Saturday, May 21, 2005

Living and Dying

Our son's fiancee's father has terminal cancer, just diagnosed, in every bone in his body. Not much life left according to the medical personnel. My husband and I are trying to console our son and help him with this but we realize that this is a hurdle we have not crossed. We have four living parents. We have not had to deal with the messy end of life issues with our parents yet although we find ourselves, more and more, trying to approach subjects with them that were avoidable for many years. How do you talk to your parents about their finances, their end of life wishes, their imagined legacy, their spiritual thoughts. We are having a hard time in our 50's and our son and future daughter in law are 23. I find myself at a loss for words as he asks me questions about what to say to her, to them, how to get information, provide support, deal with medical people, on and on the list goes.

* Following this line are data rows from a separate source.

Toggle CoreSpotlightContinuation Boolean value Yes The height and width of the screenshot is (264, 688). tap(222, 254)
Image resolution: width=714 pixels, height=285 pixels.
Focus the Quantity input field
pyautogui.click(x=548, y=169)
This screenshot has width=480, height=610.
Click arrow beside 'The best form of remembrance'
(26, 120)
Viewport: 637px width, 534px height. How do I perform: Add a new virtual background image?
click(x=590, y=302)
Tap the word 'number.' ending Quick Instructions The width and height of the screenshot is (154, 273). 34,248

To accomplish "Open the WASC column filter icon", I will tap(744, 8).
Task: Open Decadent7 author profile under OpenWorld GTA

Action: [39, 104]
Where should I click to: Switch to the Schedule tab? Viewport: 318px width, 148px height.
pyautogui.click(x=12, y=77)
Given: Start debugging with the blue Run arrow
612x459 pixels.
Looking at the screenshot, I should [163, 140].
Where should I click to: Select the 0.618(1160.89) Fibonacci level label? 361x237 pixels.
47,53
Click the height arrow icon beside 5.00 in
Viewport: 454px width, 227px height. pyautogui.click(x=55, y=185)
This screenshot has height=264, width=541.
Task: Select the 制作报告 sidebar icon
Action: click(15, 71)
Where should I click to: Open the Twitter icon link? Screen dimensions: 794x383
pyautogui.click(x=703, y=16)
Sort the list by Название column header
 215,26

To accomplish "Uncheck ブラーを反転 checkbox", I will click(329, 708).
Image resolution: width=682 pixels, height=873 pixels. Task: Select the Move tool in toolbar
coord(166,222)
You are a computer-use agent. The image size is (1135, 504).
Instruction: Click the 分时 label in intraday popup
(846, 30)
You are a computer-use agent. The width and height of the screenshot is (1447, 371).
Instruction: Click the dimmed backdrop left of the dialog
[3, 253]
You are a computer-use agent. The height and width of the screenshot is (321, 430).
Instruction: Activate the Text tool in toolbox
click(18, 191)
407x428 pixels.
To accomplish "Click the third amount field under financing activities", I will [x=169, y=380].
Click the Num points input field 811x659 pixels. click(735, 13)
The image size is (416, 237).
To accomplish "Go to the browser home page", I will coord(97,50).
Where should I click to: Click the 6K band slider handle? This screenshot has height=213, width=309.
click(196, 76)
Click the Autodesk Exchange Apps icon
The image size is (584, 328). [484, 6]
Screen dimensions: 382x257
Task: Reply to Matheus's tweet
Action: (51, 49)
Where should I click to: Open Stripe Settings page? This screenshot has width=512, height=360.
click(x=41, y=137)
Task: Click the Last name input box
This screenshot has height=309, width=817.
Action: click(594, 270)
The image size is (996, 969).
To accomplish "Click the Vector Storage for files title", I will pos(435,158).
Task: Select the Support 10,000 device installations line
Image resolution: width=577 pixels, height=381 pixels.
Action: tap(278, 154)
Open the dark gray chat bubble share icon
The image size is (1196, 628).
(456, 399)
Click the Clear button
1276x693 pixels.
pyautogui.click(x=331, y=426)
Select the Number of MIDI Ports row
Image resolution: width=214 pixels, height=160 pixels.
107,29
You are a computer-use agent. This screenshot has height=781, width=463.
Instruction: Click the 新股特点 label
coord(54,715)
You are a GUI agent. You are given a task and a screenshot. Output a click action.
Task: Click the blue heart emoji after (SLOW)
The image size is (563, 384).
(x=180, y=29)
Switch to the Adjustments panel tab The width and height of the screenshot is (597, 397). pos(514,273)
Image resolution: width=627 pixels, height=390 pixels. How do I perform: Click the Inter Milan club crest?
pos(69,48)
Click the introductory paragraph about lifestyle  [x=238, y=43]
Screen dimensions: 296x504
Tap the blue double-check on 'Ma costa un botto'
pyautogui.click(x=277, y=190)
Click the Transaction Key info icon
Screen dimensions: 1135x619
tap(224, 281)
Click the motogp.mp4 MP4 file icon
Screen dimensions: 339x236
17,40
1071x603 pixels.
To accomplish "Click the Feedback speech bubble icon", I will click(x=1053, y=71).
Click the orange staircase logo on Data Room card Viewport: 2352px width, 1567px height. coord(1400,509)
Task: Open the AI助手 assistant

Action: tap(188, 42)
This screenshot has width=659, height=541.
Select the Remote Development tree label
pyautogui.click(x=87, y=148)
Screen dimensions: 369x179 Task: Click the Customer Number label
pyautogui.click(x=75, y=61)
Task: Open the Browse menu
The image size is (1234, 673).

Although there have been times when I have not been able to answer his questions over the years I now find myself struggling not only to help him but also pondering for myself how to grapple with these big issues. Our parents have been so self sufficient and independent that there have been few openings for these serious conversations. It is in the nature of parents to say, "don't worry about us, we have everything taken care of." But do we?
If nothing else this has been an awakening for me in terms of how I want to talk with our children. I realize that the earlier these conversations start and the more willingness we show to discuss the hard stuff the easier it will be for them as we come to the time in our life when we need them to worry about us and take care of us. I hope that we don't have to burden them with our cares but the reality is that the only people in our lives who care about us as much as we care about each other are our children. I wish that our son did not have to take this on right now but there is no good time. We won't know the time or place of our death. But we can lay the groundwork for ongoing conversation with our kids about the tough stuff. I want them to know about our vulnerabilities as well as our strengths even if that is scary for them and for us.
We die alone but we don't have to die uncared for. How much support and love we receive in the end is related to how much we are willing to be open to receiving it. We are walking through the grocery store today picking over heads of lettuce and discussing these big, tough subjects. I love to shop with our children, the grocery store has been the center of a lot of good conversation over the years. I hope we have a lot more years of shopping together, picking over the lettuce, and debating whether to buy the chocolate chip or peanut butter cookies. I love our kids, I hate it that they will most likely have to deal with our dying, and I thank God everyday that we have them in our lives. We may die alone but our love for them will live on.